> [EXTRACTED RECORDS]:
....................

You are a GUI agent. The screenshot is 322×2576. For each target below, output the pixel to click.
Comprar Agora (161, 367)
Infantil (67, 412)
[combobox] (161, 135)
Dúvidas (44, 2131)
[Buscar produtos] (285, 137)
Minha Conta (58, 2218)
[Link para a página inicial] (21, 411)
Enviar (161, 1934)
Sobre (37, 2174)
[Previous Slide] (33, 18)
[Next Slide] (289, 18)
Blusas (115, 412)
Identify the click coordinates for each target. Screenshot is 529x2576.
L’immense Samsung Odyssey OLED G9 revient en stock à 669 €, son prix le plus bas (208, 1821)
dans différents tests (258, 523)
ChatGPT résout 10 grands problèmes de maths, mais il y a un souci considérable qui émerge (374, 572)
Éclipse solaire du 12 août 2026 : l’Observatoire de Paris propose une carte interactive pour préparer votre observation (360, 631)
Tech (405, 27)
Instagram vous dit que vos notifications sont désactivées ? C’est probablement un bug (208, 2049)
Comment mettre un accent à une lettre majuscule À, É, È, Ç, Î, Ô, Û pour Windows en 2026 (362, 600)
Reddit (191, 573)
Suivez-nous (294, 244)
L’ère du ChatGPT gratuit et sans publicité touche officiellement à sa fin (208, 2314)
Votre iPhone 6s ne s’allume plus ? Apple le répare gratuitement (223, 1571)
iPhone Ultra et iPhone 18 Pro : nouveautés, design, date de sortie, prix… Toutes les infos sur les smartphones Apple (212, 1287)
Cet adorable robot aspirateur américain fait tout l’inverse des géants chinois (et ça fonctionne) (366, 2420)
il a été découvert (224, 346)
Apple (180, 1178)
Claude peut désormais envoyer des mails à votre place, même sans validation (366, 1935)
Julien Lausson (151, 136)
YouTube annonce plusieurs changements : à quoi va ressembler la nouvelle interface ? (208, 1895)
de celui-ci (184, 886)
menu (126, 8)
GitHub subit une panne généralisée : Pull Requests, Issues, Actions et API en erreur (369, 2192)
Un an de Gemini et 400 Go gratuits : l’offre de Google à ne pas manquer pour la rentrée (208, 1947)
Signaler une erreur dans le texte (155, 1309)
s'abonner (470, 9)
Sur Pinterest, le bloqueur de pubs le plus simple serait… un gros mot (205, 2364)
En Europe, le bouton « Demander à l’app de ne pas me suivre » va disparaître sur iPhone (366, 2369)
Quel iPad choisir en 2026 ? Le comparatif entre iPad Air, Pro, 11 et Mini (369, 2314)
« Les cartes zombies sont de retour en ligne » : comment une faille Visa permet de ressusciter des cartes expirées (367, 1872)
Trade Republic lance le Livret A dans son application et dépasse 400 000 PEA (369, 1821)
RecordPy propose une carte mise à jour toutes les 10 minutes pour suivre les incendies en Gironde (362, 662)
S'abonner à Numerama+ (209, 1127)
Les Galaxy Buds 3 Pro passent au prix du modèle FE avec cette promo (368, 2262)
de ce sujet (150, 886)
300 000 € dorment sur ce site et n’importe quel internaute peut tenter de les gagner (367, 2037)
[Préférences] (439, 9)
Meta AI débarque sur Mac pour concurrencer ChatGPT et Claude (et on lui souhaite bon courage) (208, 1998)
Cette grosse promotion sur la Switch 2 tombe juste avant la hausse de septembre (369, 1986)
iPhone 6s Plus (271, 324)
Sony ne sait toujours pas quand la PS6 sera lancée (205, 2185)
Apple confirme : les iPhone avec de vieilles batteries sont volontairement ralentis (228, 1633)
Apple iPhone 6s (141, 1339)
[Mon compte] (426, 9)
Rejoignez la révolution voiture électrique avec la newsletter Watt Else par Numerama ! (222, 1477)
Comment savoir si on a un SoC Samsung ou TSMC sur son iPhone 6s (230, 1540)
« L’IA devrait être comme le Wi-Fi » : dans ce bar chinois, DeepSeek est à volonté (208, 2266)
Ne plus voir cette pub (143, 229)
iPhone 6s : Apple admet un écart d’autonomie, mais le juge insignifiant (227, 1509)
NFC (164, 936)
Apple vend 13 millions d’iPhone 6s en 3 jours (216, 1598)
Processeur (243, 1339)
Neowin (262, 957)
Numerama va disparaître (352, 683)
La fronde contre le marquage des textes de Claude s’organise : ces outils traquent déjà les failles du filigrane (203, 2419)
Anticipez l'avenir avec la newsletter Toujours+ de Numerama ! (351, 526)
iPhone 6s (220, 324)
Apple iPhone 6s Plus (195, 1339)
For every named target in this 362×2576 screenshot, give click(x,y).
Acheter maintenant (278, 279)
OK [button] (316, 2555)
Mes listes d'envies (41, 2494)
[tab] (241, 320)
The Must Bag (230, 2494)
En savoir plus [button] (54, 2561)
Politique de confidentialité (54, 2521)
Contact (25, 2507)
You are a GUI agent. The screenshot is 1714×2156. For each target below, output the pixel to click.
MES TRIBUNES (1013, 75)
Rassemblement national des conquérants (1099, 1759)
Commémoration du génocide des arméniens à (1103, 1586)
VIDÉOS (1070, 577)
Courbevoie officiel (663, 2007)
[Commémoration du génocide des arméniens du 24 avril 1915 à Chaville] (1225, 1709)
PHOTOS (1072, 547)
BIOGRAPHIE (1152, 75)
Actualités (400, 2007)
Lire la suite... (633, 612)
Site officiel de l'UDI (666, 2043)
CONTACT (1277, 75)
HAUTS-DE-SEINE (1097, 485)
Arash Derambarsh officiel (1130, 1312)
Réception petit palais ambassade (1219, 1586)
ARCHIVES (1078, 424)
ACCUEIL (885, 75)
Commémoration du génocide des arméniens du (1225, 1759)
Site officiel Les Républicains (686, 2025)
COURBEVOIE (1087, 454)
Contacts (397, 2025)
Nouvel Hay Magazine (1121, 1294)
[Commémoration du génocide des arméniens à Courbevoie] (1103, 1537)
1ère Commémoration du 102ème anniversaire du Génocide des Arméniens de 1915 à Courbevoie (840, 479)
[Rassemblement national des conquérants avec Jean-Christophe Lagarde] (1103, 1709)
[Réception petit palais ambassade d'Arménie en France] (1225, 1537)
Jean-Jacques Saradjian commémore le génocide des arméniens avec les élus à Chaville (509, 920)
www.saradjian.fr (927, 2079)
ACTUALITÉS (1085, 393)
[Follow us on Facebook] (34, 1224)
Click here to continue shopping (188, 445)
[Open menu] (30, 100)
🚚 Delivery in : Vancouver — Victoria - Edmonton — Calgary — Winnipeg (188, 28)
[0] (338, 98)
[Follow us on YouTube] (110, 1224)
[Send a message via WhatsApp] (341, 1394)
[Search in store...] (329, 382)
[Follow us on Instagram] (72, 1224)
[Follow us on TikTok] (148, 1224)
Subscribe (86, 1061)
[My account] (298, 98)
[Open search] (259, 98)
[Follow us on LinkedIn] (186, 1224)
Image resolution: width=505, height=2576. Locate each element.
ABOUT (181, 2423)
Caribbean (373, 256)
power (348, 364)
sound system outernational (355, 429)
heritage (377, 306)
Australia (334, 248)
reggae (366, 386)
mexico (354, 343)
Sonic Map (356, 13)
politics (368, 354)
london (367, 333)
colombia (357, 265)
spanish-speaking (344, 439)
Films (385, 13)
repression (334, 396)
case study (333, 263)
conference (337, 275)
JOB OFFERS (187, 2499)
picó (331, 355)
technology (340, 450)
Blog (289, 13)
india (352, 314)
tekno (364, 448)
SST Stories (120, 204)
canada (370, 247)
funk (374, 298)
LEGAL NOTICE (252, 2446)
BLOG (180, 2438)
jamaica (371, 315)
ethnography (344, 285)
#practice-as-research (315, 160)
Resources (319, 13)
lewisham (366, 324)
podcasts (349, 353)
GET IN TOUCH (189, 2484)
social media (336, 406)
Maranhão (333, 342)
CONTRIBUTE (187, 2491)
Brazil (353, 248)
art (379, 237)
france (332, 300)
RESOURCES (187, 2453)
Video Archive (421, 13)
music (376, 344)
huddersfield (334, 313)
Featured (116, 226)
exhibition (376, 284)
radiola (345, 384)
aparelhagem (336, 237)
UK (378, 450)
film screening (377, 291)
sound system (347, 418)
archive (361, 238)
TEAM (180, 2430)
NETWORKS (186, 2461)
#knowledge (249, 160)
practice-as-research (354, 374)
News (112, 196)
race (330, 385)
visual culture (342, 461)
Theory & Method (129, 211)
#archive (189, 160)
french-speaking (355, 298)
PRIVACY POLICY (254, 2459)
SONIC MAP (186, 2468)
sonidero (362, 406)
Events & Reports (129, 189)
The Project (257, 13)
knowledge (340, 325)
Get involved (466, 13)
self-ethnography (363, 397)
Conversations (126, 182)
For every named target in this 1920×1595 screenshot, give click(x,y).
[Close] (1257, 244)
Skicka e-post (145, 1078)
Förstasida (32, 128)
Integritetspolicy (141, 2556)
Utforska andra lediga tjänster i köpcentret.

....................

From the records above, print only the lines between the one holding "iPhone Ultra et" and the one holding "[Mon compte] (426, 9)", inclusive, exactly as they stand.

iPhone Ultra et iPhone 18 Pro : nouveautés, design, date de sortie, prix… Toutes les infos sur les smartphones Apple (212, 1287)
Cet adorable robot aspirateur américain fait tout l’inverse des géants chinois (et ça fonctionne) (366, 2420)
il a été découvert (224, 346)
Apple (180, 1178)
Claude peut désormais envoyer des mails à votre place, même sans validation (366, 1935)
Julien Lausson (151, 136)
YouTube annonce plusieurs changements : à quoi va ressembler la nouvelle interface ? (208, 1895)
de celui-ci (184, 886)
menu (126, 8)
GitHub subit une panne généralisée : Pull Requests, Issues, Actions et API en erreur (369, 2192)
Un an de Gemini et 400 Go gratuits : l’offre de Google à ne pas manquer pour la rentrée (208, 1947)
Signaler une erreur dans le texte (155, 1309)
s'abonner (470, 9)
Sur Pinterest, le bloqueur de pubs le plus simple serait… un gros mot (205, 2364)
En Europe, le bouton « Demander à l’app de ne pas me suivre » va disparaître sur iPhone (366, 2369)
Quel iPad choisir en 2026 ? Le comparatif entre iPad Air, Pro, 11 et Mini (369, 2314)
« Les cartes zombies sont de retour en ligne » : comment une faille Visa permet de ressusciter des cartes expirées (367, 1872)
Trade Republic lance le Livret A dans son application et dépasse 400 000 PEA (369, 1821)
RecordPy propose une carte mise à jour toutes les 10 minutes pour suivre les incendies en Gironde (362, 662)
S'abonner à Numerama+ (209, 1127)
Les Galaxy Buds 3 Pro passent au prix du modèle FE avec cette promo (368, 2262)
de ce sujet (150, 886)
300 000 € dorment sur ce site et n’importe quel internaute peut tenter de les gagner (367, 2037)
[Préférences] (439, 9)
Meta AI débarque sur Mac pour concurrencer ChatGPT et Claude (et on lui souhaite bon courage) (208, 1998)
Cette grosse promotion sur la Switch 2 tombe juste avant la hausse de septembre (369, 1986)
iPhone 6s Plus (271, 324)
Sony ne sait toujours pas quand la PS6 sera lancée (205, 2185)
Apple confirme : les iPhone avec de vieilles batteries sont volontairement ralentis (228, 1633)
Apple iPhone 6s (141, 1339)
[Mon compte] (426, 9)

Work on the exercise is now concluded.